What are the different components of a pathology report?
Patient and specimen identifiers
This information includes the patient’s name, birth date, and other personal information. It also details clinical history, the type of biopsy or procedure, and the type of tissue being analyzed.
Procedures often generate multiple specimens that are submitted together to the pathologist in separate containers. In these cases, a letter or number is assigned to identify these different samples submitted. The individual container labels are carefully recorded, including any specific designation (such as “cervical biopsy at 3 o’clock position”) that allows the pathologist to know where it is from.
“Gross” refers to what is apparent to the naked eye. This section is a detailed description of what the tissue looks like, including the size and appearance of the sample on the outside and cut surface. Abbreviations are especially common in this section; examples include “R” for right and “ESS” for entire specimen submitted. An index, or key, of samples prepared by the pathologist for microscopy is also included.
Procedures that generate multiple specimens are labeled accordingly so the clinician knows where each sample came from. “For example, with a colon biopsy, if only one specimen of several has cancer, the clinician needs to be able to relate that to an anatomical location in the patient,” explains DF/BWCC pathologist George L. Mutter, MD.
In the case of tumors, or localized lesions excised with adjacent tissues attached, visual inspection and measurement to nearest structures — like margins — may be included. These measurements as recorded in the Gross Description are only preliminary, as the pathologist does not yet have the definitive microscopic preparations (slides) required to verify where the actual tumor cells are in the specimen.
The final assessment of tumor extent and margins appears in the Diagnosis section, and may be a bit different from what was suspected grossly.
This is the “take-home message”: the most important section of a pathology report, according to Schnitt. It can be found at the beginning or the end of the report and serves as a concise summary of information from the entire pathology report. It is based on the gross description, microscopic examination, and sometimes special biomarker studies.
It is important to note that each specimen part has its own separate diagnosis. “Read the diagnosis for all parts,” advises Schnitt. “Patients may see in the report that a margin is positive but may not realize that an additional specimen taken from the same margin is negative — which means that the final margin is negative, not positive.”

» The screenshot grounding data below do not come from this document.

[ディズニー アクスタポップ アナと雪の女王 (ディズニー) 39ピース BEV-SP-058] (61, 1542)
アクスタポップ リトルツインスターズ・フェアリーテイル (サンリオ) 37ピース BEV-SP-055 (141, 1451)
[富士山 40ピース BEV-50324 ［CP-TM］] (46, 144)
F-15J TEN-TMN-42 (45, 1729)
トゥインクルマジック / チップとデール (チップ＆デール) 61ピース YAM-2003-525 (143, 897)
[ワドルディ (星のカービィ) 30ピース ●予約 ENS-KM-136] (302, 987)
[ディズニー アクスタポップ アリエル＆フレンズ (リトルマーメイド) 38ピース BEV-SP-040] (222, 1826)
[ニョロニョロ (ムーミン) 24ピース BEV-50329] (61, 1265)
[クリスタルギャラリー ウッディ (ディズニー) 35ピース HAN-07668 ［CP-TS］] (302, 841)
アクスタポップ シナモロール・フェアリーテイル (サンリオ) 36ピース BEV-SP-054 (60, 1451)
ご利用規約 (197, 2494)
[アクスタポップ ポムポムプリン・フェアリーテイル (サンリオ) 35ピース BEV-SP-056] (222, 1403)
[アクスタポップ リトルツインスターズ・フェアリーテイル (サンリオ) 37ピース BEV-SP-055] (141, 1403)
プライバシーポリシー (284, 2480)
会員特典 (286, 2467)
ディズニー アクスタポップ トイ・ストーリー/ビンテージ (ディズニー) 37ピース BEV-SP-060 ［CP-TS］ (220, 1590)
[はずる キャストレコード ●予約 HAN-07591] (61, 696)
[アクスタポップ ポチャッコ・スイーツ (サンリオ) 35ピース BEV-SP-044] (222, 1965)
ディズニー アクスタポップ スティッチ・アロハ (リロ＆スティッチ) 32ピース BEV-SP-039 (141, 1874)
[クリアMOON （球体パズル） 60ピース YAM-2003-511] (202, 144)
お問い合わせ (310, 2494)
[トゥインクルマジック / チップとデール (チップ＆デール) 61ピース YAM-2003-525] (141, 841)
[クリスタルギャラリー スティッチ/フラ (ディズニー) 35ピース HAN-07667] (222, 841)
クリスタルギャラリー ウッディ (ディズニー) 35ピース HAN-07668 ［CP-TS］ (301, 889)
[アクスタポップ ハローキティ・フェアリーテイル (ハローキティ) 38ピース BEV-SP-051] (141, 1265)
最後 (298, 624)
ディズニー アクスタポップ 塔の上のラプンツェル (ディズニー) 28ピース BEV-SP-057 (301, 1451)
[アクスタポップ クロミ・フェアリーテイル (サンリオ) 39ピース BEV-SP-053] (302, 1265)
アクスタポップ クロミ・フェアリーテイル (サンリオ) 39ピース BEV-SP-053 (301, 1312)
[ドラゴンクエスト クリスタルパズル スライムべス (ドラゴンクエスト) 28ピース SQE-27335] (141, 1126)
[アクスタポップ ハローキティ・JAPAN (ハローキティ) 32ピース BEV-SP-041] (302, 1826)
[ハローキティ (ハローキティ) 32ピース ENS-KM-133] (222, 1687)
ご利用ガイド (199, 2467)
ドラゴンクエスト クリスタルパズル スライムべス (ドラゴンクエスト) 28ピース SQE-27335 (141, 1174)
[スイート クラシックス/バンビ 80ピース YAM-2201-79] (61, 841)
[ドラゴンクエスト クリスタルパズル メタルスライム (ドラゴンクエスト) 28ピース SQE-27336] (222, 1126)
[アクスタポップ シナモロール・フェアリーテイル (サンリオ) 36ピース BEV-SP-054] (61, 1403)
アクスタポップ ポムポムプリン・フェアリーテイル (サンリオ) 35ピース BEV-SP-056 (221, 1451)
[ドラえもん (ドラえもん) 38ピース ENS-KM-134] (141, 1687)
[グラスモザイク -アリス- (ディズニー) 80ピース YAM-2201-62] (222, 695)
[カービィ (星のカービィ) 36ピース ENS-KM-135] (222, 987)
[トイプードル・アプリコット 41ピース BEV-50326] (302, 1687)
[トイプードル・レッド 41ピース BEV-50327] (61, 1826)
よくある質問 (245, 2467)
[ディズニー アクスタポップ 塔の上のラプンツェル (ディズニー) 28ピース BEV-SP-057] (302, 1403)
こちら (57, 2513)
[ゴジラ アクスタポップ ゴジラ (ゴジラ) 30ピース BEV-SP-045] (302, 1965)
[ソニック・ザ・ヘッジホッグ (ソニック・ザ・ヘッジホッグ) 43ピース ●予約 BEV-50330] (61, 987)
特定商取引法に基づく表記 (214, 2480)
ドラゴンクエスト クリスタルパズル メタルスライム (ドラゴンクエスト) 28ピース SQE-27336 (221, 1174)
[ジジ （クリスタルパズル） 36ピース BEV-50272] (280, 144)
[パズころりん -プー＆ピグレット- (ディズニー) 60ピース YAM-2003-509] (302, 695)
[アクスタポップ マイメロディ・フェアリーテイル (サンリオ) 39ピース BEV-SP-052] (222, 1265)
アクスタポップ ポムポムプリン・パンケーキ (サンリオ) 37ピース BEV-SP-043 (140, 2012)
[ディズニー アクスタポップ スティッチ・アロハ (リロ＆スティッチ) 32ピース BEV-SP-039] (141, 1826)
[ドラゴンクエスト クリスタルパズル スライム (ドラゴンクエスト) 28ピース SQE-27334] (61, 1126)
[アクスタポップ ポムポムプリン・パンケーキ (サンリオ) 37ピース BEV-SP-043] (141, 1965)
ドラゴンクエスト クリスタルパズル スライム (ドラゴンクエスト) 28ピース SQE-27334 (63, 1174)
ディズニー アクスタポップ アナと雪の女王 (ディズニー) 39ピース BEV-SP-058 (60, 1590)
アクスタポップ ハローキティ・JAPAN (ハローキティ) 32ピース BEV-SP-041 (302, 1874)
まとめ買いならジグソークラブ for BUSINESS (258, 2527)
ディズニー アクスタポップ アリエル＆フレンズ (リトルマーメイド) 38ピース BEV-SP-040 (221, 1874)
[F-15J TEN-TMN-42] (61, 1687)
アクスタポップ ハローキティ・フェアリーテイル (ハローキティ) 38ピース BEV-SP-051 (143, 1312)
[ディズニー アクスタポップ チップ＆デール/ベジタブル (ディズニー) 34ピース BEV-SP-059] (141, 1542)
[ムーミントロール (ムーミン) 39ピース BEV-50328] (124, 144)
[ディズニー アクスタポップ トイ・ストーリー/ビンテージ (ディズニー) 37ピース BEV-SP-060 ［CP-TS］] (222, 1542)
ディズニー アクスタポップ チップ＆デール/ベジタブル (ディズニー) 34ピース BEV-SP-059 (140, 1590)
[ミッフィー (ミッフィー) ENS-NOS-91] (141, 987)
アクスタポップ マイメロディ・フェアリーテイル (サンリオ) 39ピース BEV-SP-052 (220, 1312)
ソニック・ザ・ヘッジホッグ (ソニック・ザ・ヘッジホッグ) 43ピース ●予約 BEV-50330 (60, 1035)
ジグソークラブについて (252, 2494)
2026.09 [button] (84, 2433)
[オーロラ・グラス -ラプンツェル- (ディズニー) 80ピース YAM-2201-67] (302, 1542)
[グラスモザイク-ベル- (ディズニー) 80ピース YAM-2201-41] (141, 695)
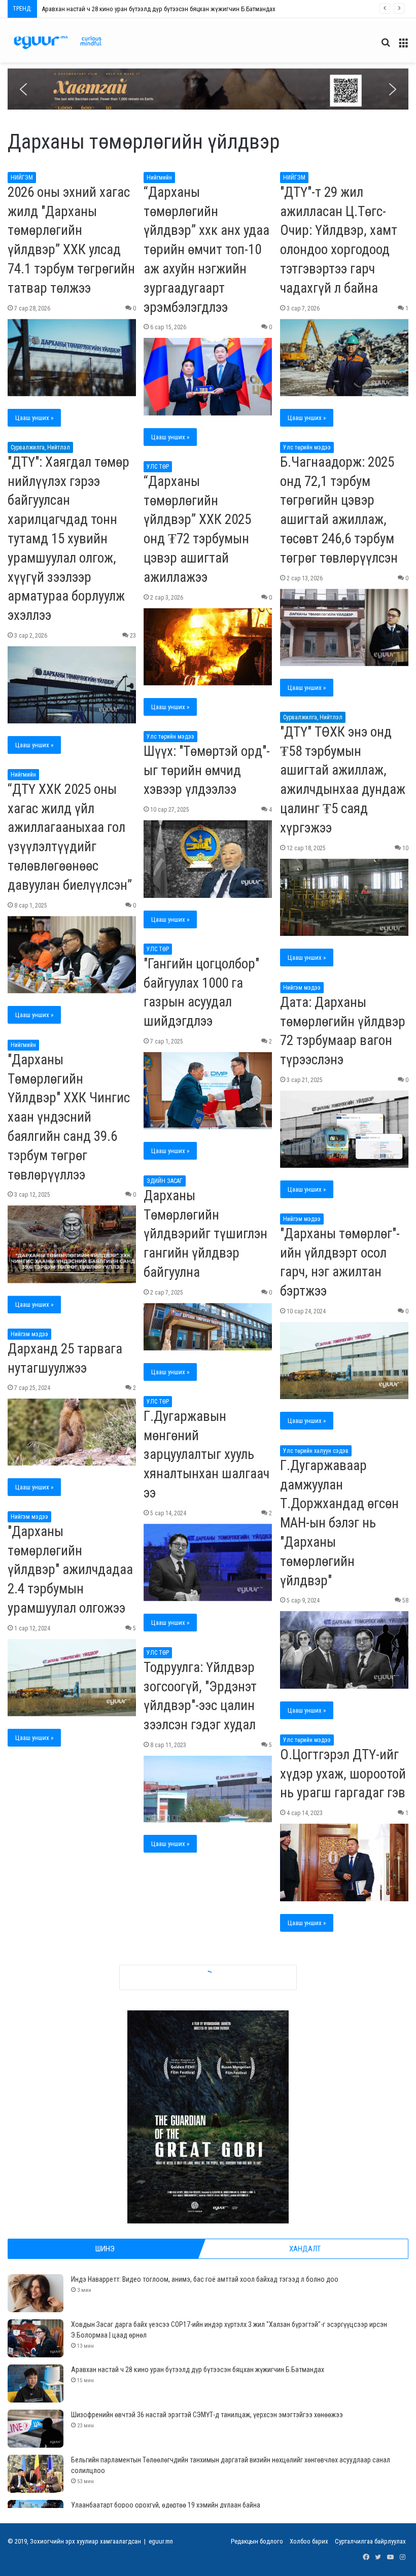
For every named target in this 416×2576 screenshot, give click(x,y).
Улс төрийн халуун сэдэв (316, 1450)
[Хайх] (385, 46)
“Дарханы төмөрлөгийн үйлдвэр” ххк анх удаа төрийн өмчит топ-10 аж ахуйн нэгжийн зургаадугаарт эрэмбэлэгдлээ (206, 250)
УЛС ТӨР (158, 466)
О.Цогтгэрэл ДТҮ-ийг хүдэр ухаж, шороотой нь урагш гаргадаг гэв (343, 1774)
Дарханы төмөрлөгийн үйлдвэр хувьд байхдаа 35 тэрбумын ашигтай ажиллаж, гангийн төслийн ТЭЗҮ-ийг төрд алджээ (206, 1945)
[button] (208, 89)
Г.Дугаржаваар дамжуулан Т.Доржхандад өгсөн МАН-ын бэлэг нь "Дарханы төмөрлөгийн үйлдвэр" (339, 1523)
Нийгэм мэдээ (302, 987)
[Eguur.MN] (58, 42)
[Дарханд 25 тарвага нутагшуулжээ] (72, 1432)
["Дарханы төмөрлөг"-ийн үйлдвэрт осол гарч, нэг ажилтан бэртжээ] (344, 1360)
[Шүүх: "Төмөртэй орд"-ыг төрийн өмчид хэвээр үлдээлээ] (208, 858)
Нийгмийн (159, 177)
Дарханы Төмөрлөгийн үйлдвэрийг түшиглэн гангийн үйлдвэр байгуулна (205, 1234)
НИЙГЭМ (22, 177)
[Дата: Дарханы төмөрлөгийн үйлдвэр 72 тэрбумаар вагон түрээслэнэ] (344, 1129)
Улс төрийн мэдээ (307, 447)
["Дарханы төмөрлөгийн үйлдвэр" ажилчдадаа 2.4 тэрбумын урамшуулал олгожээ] (72, 1677)
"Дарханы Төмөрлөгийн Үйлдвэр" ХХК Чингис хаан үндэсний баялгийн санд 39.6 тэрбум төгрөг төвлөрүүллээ (69, 1117)
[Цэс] (403, 46)
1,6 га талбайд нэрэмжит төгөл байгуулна (53, 2206)
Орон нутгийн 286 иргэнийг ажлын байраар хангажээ (195, 2196)
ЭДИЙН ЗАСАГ (165, 1181)
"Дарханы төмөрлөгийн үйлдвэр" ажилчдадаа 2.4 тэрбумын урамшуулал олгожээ (70, 1569)
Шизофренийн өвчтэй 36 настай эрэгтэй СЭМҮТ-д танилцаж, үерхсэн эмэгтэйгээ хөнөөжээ (168, 9)
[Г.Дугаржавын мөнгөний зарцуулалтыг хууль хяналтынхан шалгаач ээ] (208, 1562)
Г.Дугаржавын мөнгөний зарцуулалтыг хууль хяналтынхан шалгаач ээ (206, 1454)
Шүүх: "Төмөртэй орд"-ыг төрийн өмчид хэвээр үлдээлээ (207, 770)
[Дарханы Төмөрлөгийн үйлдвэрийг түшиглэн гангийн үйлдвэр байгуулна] (208, 1326)
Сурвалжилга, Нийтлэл (40, 447)
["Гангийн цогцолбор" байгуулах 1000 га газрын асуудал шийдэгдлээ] (208, 1090)
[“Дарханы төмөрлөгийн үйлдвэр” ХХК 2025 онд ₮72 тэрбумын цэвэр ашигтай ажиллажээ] (208, 646)
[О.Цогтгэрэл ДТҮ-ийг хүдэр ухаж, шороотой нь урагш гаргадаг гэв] (344, 1862)
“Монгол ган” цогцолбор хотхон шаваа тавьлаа (58, 2071)
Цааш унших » (34, 418)
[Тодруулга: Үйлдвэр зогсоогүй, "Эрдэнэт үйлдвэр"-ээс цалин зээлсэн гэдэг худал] (208, 1789)
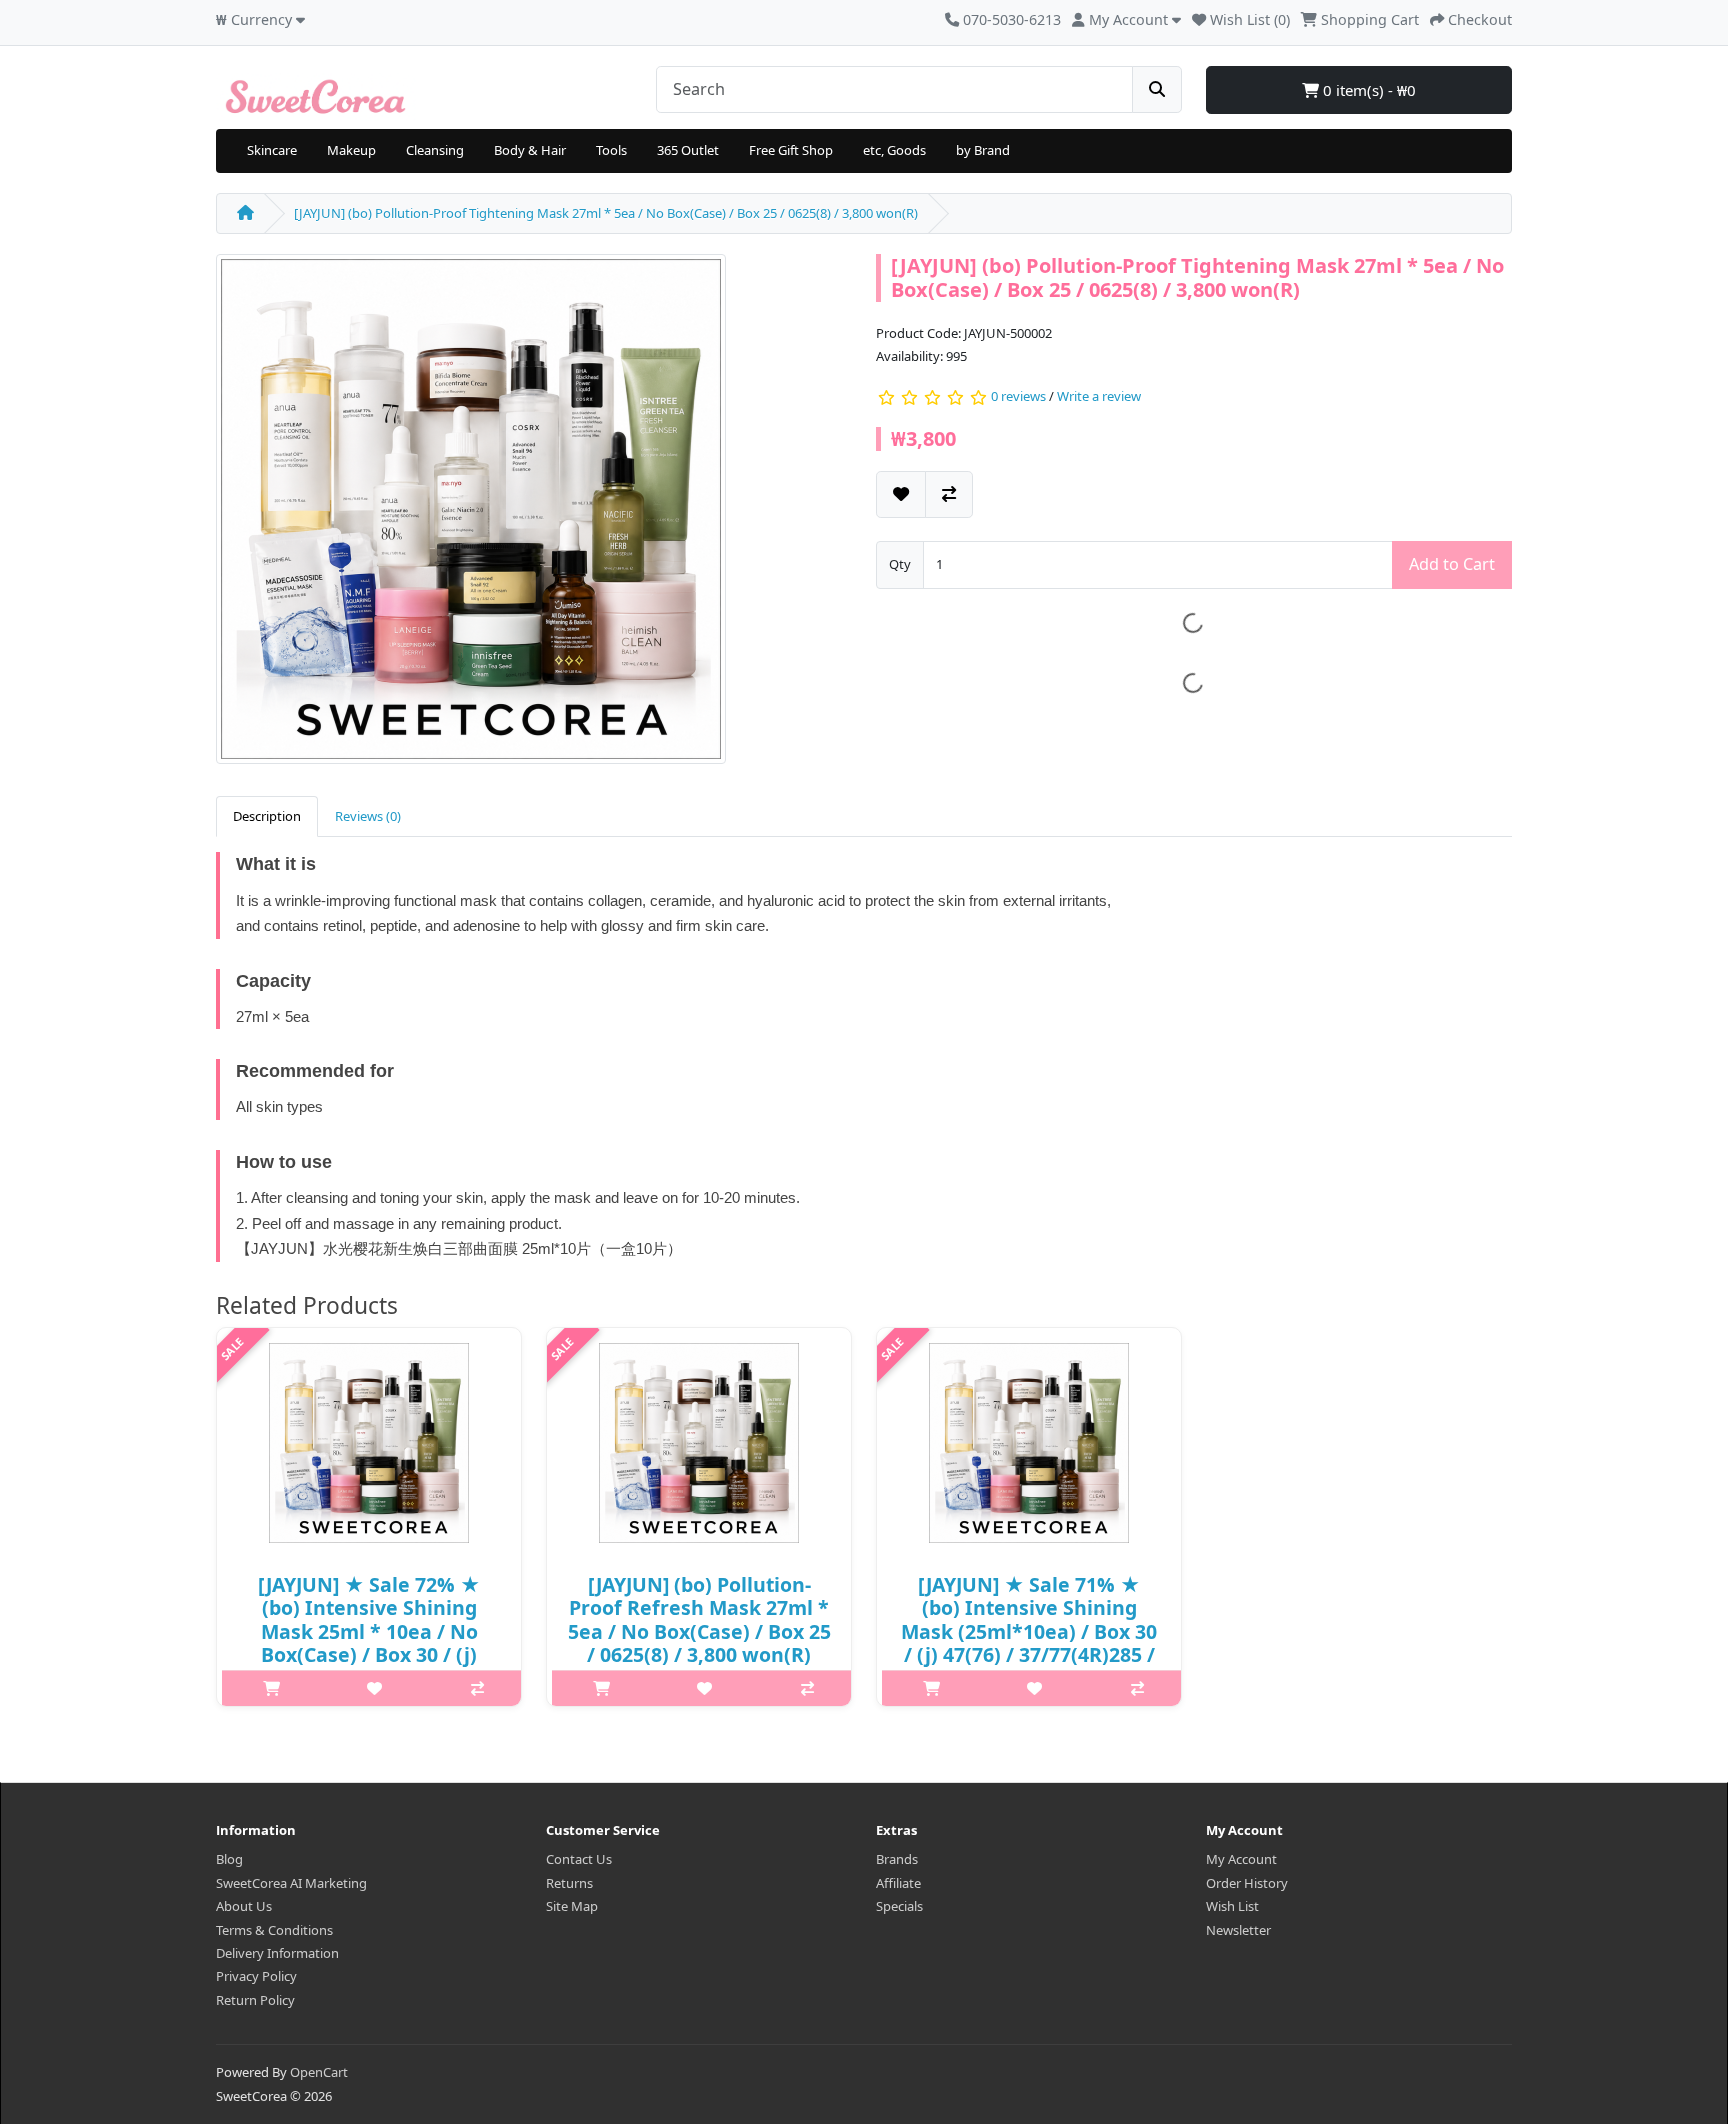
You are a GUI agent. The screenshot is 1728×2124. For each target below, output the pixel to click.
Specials (899, 1906)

Reports that include cancer in the specimen will classify the specific tumor type and any additional information, such as tumor distribution (stage), biomarker status, and molecular findings that may be useful in management. Some tumors will be assigned a grade — often numbered from 1 to 3, corresponding to well, moderately, or poorly differentiated — that describes how abnormal the cells look under the microscope. A higher number means the tumor cells are more abnormal.
Results of specialized marker studies are not typically ready at the time the pathology report is initially issued and are often reported separately.
The pathologist will note if the cancer has spread to nearby lymph nodes or organs if those are submitted for examination. If a lymph node or surgical margin contains cancer, it is labeled as “positive,” and if it does not, it is “negative.”
A recent addition to some pathology reports is “synoptic reporting.” This is an additional, standardized summary of cancer type and stage for surgical resection specimens. The content and format structure, including coded abbreviations, is customized to each tumor type by agreement amongst pathologists worldwide.
Mutter advises readers to “be prepared: these are medical records that are complicated, factual, the language and vocabulary may be very unfamiliar.”
Talk to your doctor if you have any questions about your pathology report. “Don’t take your report to the internet: your doctor is the best person to help you interpret your report,” Mutter says.